Шрифт:
Интервал:
Закладка:
Мы ушли в кабинет.
— Не думайте, что я желаю сделать секреты из нашей беседы от Елены Петровны, — начал он, — но возможно упоминание деталей пикантного свойства, которые приведут ее в смущение.
— Вы знаете, что я доверяю вам. Но все же неудобно оставлять супругу в одиночестве.
— Ваш рассказ о приключениях известен мне в подробностях, — перешел он к делу, — Но видение всей панорамы, вот чего я от вас желаю. А не только событий в Варне.
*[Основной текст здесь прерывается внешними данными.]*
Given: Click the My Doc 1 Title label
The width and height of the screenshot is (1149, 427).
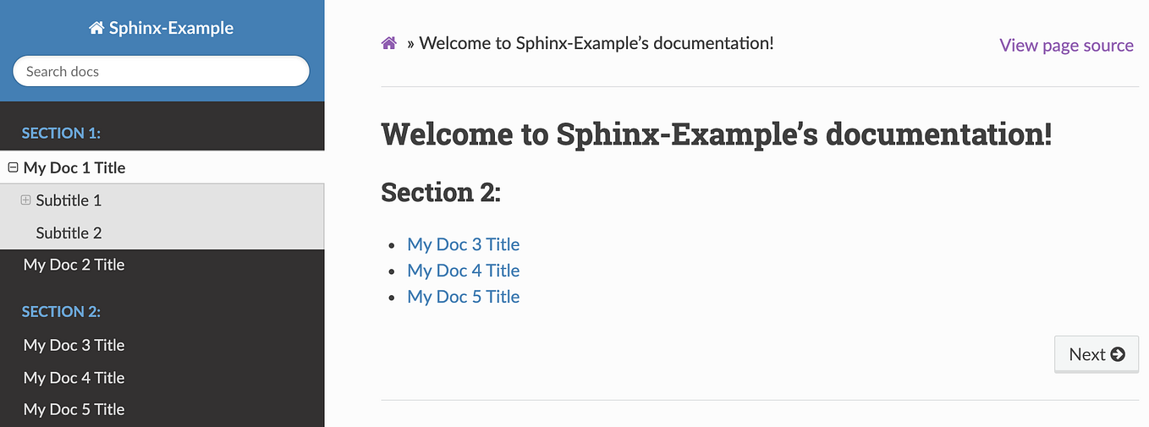Looking at the screenshot, I should click(74, 167).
— Я и сам думаю о том, — вздохнул я, — кажется, вы должны знать более моего.
— И все же?
— Мы говорим об историческом пути России, точнее, той территории, где Россия находится?
— Вы разделяете эти понятия?
— Безусловно. Теперь уже разделяю. Как видно их последних событий, вырасти может что угодно. Взгляните на португальские колонии в Китае. Португальцы сохранили старый португальский язык, народные костюмы, но утратили внешность. Теперь сплошь китайского вида в Макао.
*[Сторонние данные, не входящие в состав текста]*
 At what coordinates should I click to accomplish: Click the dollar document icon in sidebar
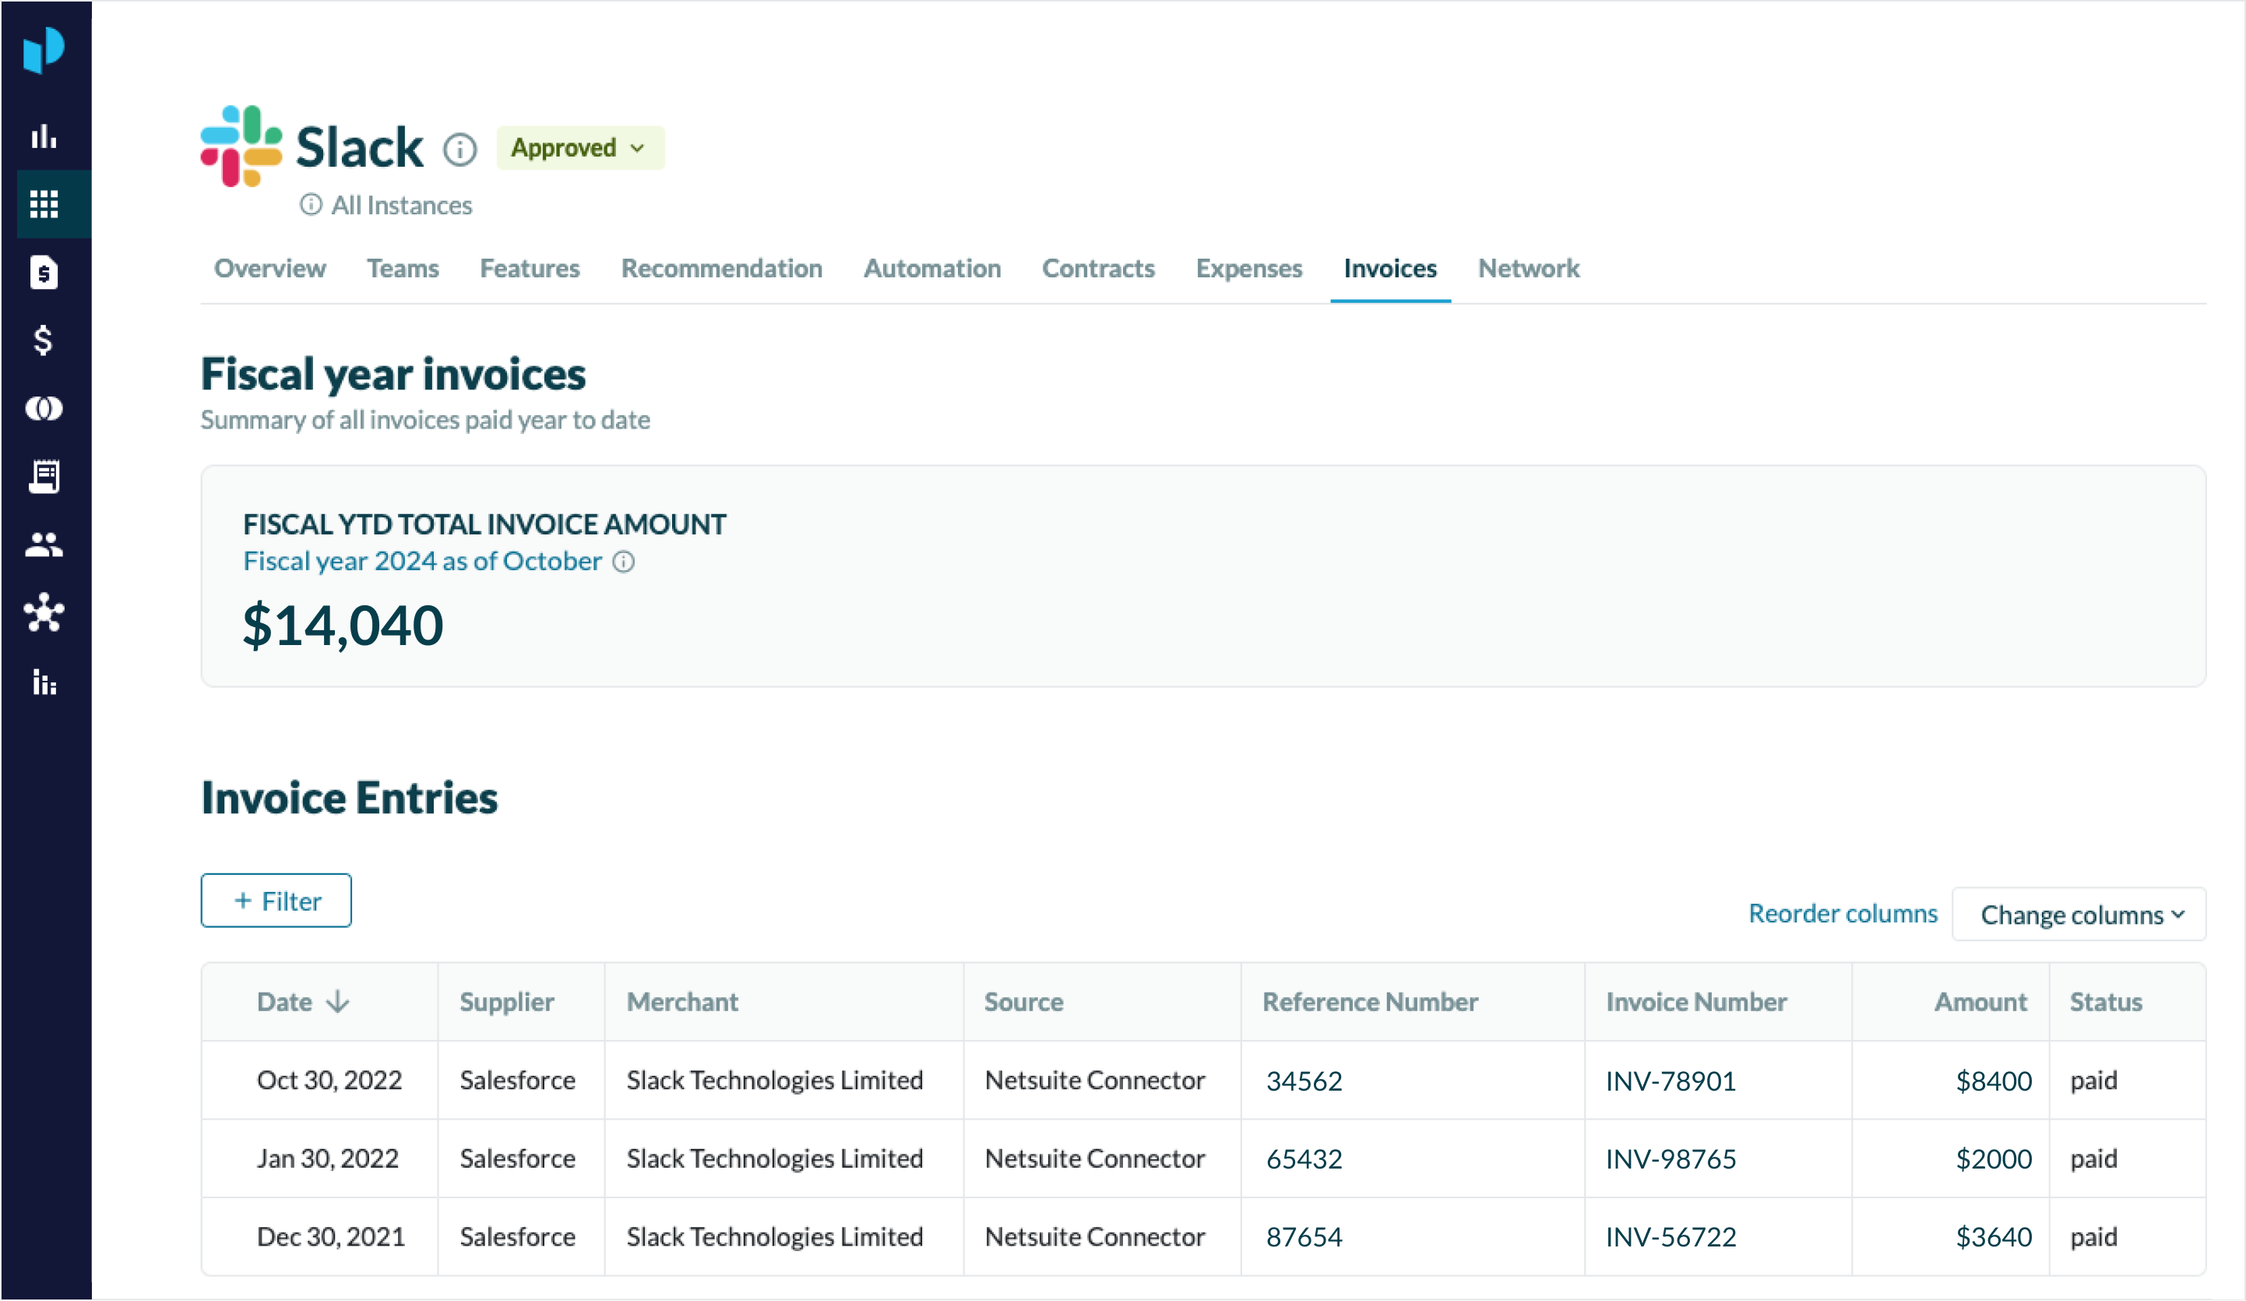tap(44, 272)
— Так что же, негры ваши побелеют? — усмехнулся Викентий Иванович.
— Обязательно. Но не сразу. Через несколько поколений сколь-нибудь посветлеют, даже если будут жить обособлено.
— Забавный был бы эксперимент. Но есть резон в таких рассуждениях. Так что с путем?
— Я так и не выяснил, чем он определяется здесь. Ясно, что в определенный момент одна модель заменена на другую.
— Поясните, — поднял бровь Викентий Иванович.
— Россия — не Третий Рим. Точнее, она была им, а потом отказалась. И стала Второй Великой Ордой. Думаю, Иоанн Васильевич принял решение. Не понимаю, что использовал, но верю, что хотел блага.
— Еще раз убеждаюсь в вашем уме. Наблюдение опасное, но верное. И мы не знаем, что он использовал, но очень хотели бы найти. Он очень мучился с выбором. Очень. Не желал совершать, в монастырь просился. Но даже его ход с Саин-Булатом не помог.
— А должен был? — я безуспешно вспоминал, кто такой Саин-Булат.
— Это чингизид. Симеон Бекбулатович формально правил одиннадцать месяцев в тысяча пятьсот семьдесят пятом году. А Иоанн Васильевич метался, отрекался от престола. Ничего не вышло. Действительно, что-то важное он тронул руками, чего потом испугался.
— Так сразу, за один год?
— Нет, конечно. Намного раньше все случилось. А испугался, когда понял, что пролитие крови никогда не закончится. Тот год был крайним для выбора.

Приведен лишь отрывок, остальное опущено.